• _Exercise requirements_
Which lines in the items below contain the string "Task"? Copy each of them in full.

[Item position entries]
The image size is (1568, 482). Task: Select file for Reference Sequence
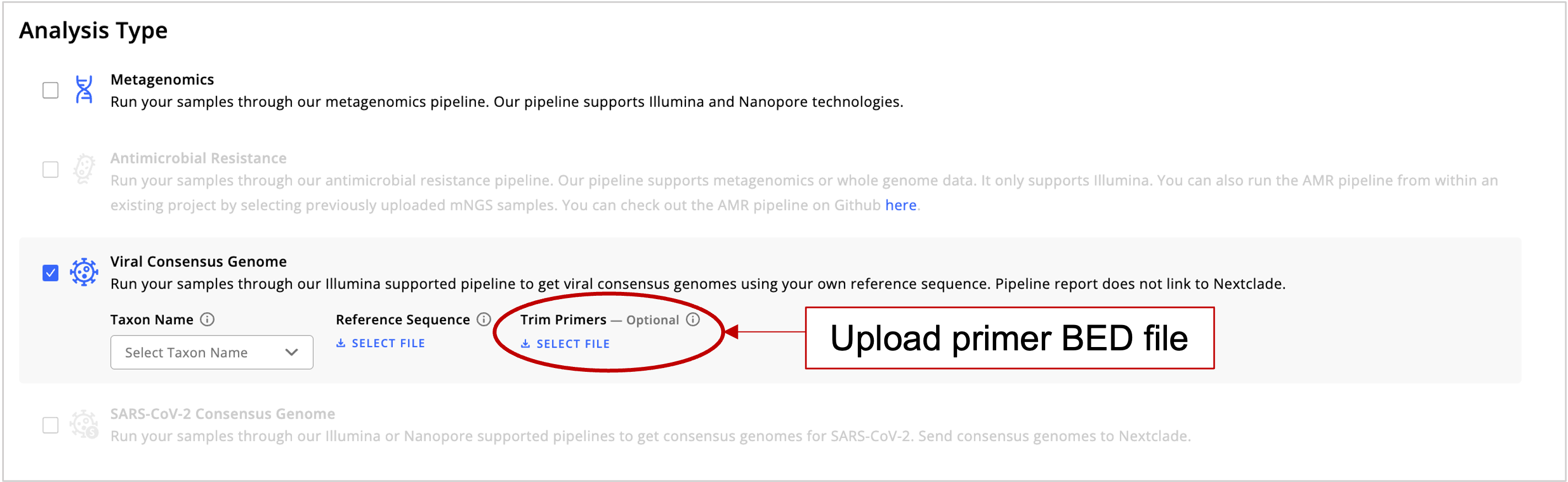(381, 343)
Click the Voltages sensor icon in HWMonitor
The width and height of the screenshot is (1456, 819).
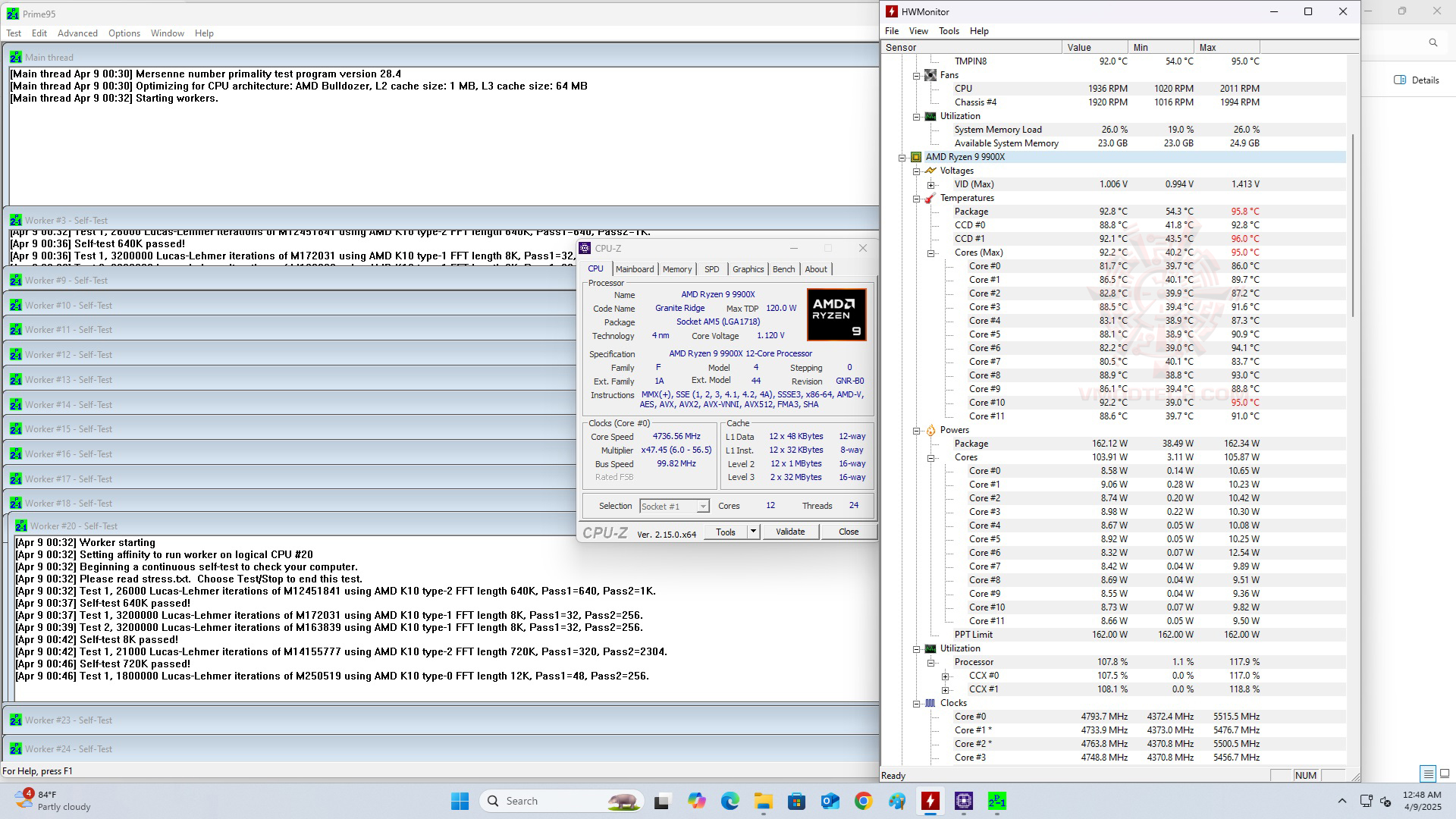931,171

* * *

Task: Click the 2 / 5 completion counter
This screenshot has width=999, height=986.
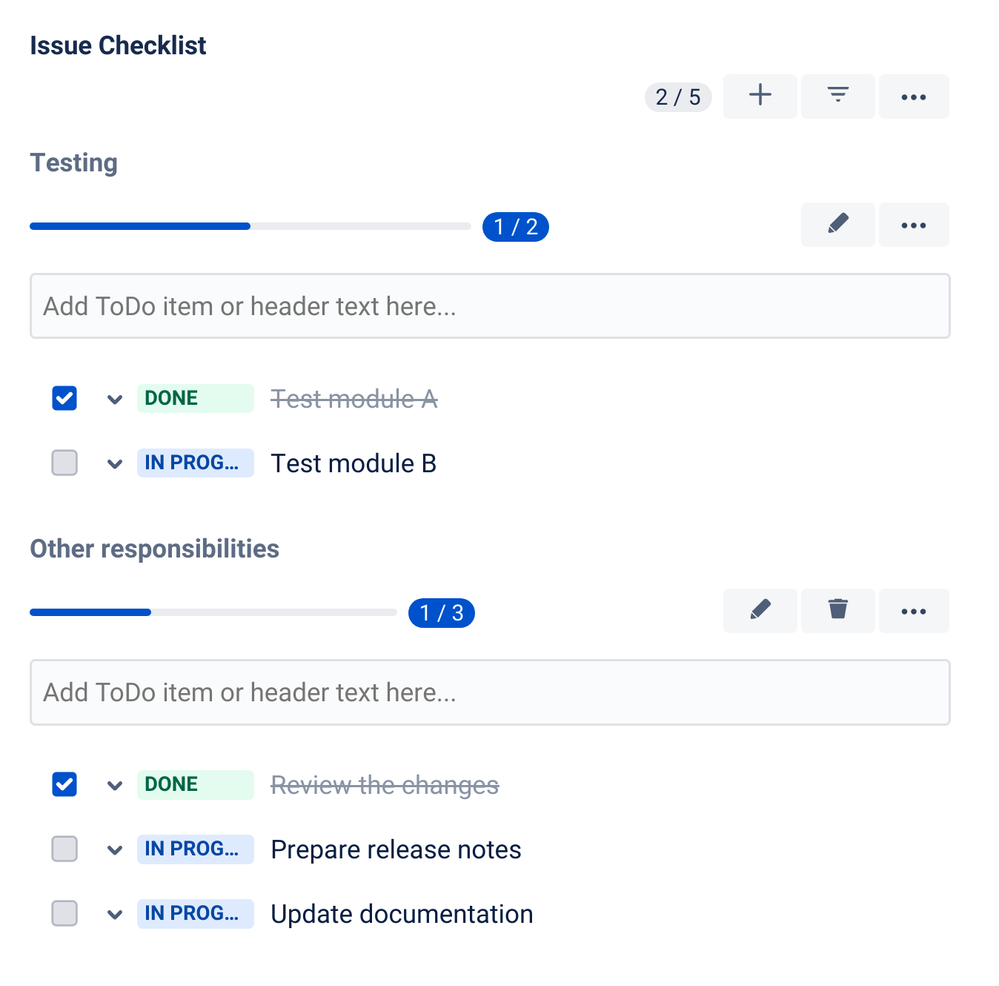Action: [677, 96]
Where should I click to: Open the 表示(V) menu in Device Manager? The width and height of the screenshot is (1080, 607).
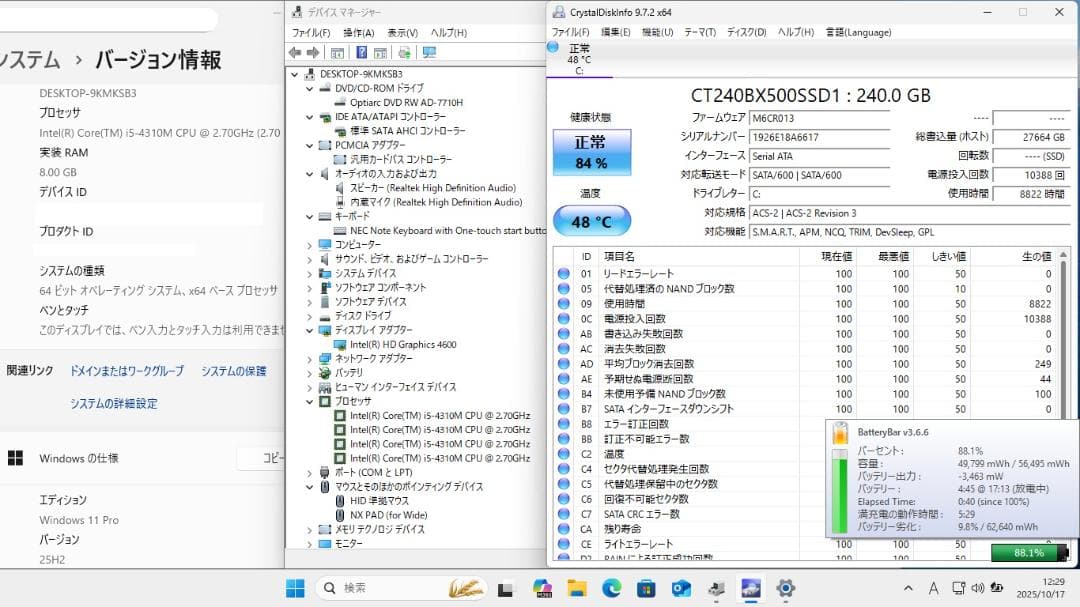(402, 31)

• _Exercise result_
The image size is (1568, 482). Task: Select file for Reference Sequence
Task: Click the 2 / 5 completion counter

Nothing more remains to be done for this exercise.